Friday, April 3, 2015

BE HAPPY, IT’S TIME TO CELEBRATE!

The matzah ball soup is done, the table is set, the seder plate is ready, the desserts are done, most of the food is cooked, and I have time to take a short break. One son has already arrived home; the other is on a plane heading this direction: life is good!

Whether you are celebrating Passover or Easter this weekend, hiding the afikomen or the Easter eggs, may your home be filled with the blessings of family, friends and shared traditions. Some of you may move from Passover this evening to an Easter egg hunt tomorrow, back to another Passover Seder Saturday night, then perhaps to church services with your extended family and Easter dinner Sunday.

Sometimes it is difficult to bounce between the two, and sometimes one faith tradition takes precedence over the other. In an interfaith family, you simply must learn to be flexible and take what comes. There are no hard and fast rules, and often there are no correct or wrong answers.

People will tell you that you must do “a” or “b” but in my experience every family is different, and every situation is unique. One year may work well to celebrate both holidays; another may be fine to only choose one. This year with Passover and Easter on the same weekend, if both of your families live in the same area, it will likely be difficult to only celebrate either Easter or Passover.
Whatever you decide, please do not berate yourself for your choice. Make a decision and live with that for this year; next year can take of itself. Much like Christmas/Chanukah, you may decide to celebrate one holiday in your home and go to grandparents or other relatives for the other holiday.

Judaism has a concept that fits perfectly here: keva and kavannah. Keva is about form and ritual and making certain that you are following prescribed order in worship and practice. Kavannah is about intentionality, that which is in your heart and which you bring to your practice. It is the kavannah that is important in deciding how to observe and celebrate in interfaith families. What is your intention, what is in your heart as you make your decisions about your family’s practice and observance of each holiday? So, if your children receive Easter baskets from their Christian grandparents or have an Easter egg hunt with their cousins, it’s OK. Relax and know what’s in your heart and your kavannah.
Your children will understand if you explain that this is their grandparents’ holiday and you are there to celebrate with them. If you are observing Passover and you end up eating foods that are not appropriate for Passover, resume your Passover fast when you get back home. Remember, you are doing your best—that is all any of us ever can expect from ourselves, we are not perfect.
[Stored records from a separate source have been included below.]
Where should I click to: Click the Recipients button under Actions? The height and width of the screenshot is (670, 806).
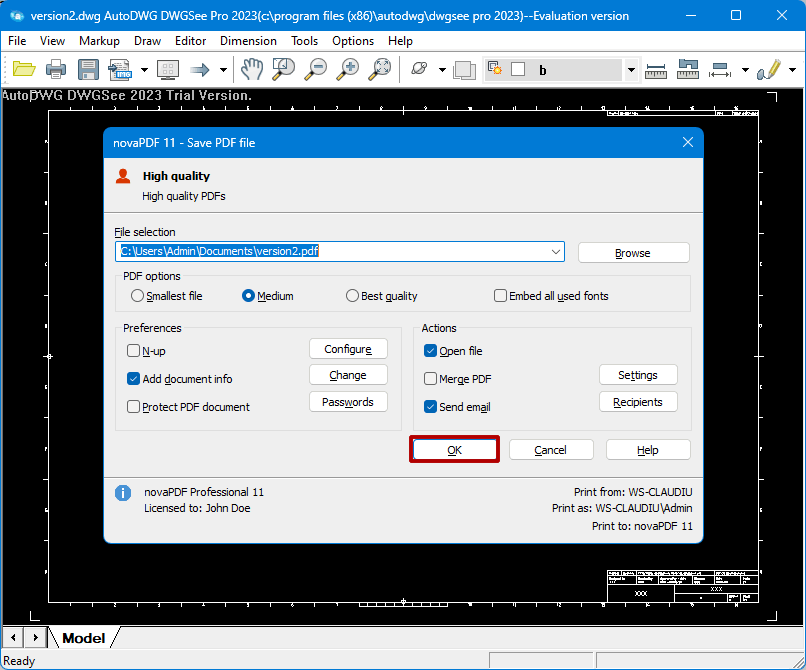pos(638,401)
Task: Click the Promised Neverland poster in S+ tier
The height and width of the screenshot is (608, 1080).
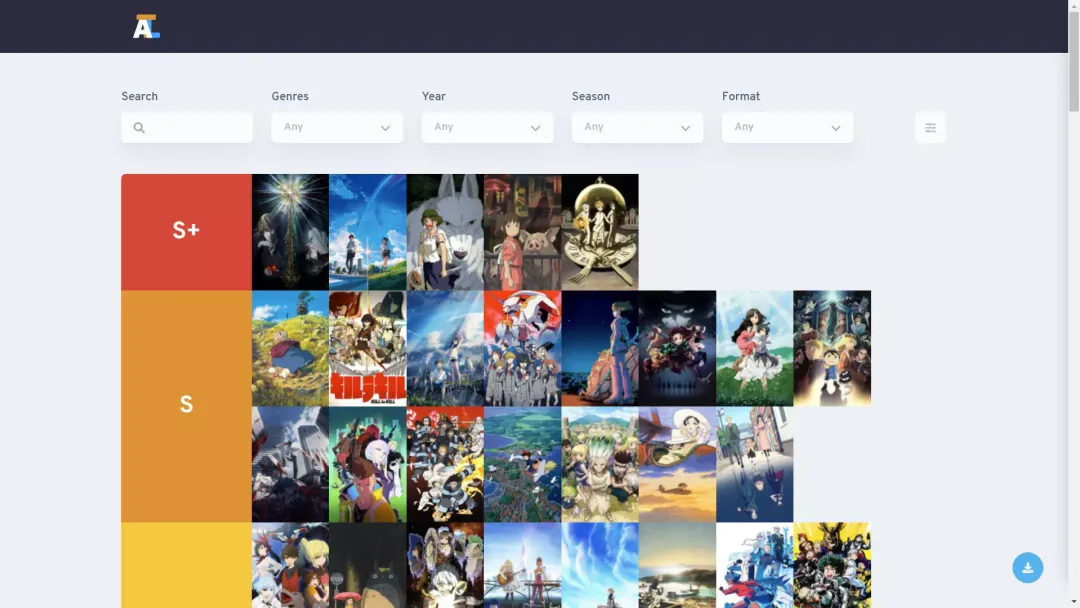Action: click(x=600, y=232)
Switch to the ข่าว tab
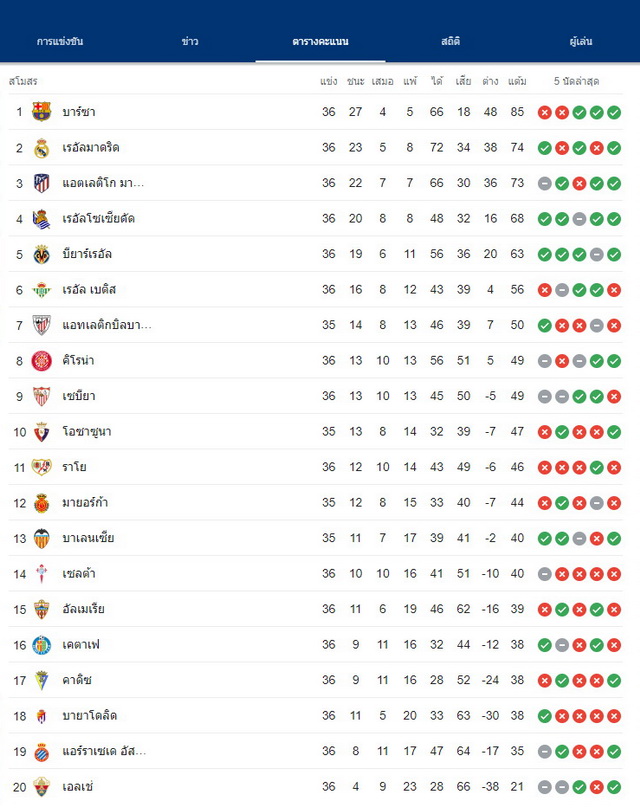This screenshot has width=640, height=808. pyautogui.click(x=190, y=41)
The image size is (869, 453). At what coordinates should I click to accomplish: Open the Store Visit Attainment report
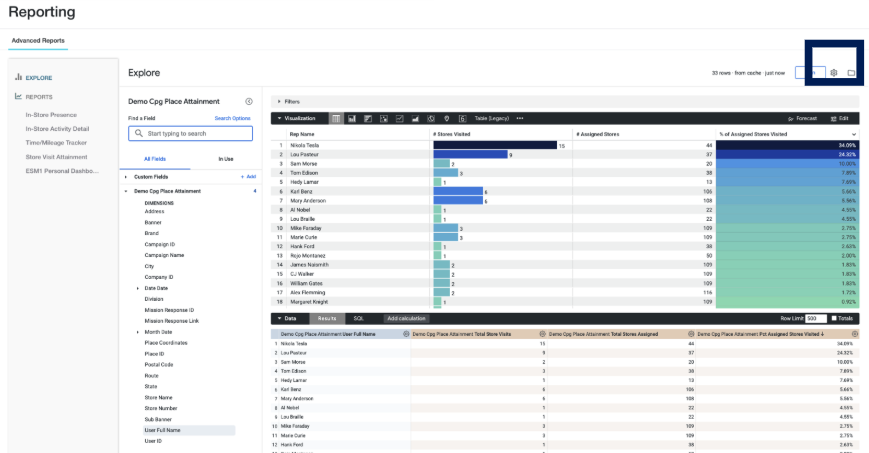point(57,157)
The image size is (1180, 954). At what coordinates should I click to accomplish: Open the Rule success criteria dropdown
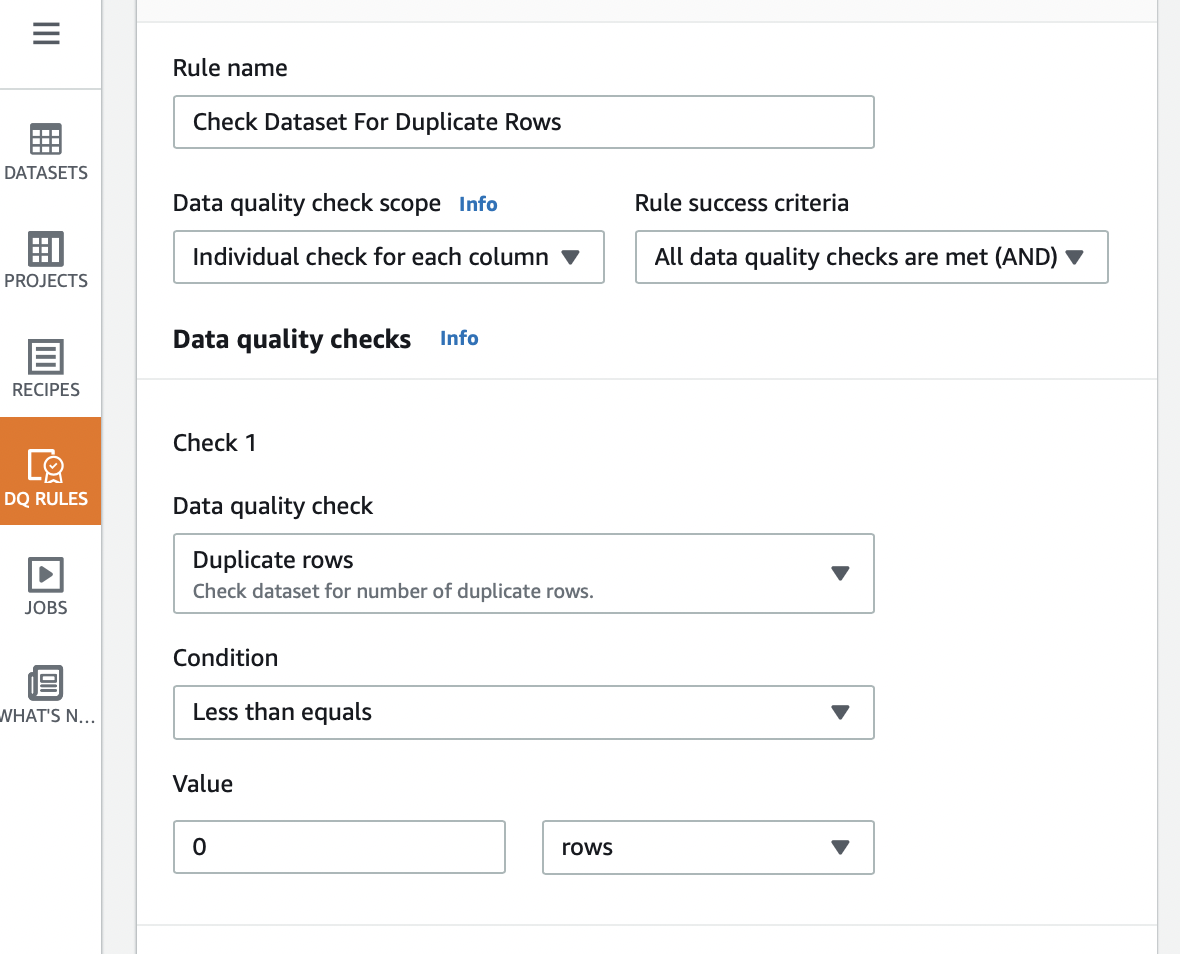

Many years ago, our family went to Colonial Williamsburg, VA during spring break. We arrived on the 4th day of Passover. If you have ever been to Colonial Williamsburg, you know that one of the attractions is the food, specifically the amazing baked goods. The first day was all about “no, I’m sorry, it’s Passover, you can’t have that” and then I turned to my husband and told him I couldn't do this anymore, we were ending Passover early (he didn’t care, he’s not Jewish—he was amused I was even trying on vacation). I managed to last another day and then I, too, succumbed to the delicacies around me. We had an amazing vacation, but had I not made that decision, their memories would have been all about the foods they couldn't eat instead of the wonders of running around an early American village.

Passover shouldn't be about how hard it is to prepare everything or how stressful it is to get it "right". It should be about finding a way to be aware of the blessing of freedom we have as Jews in this country and in the world today, honoring our ancestors for their sacrifices, and expressing an awareness of the many people who are not so fortunate, whether they are Jewish or not. This season, may you find a few moments to be mindful of your blessings and find a way to make a meaningful contribution to your faith community with your presence and kavannah.

May you be blessed in your comings and goings this weekend and may you make memories with both sides of your family.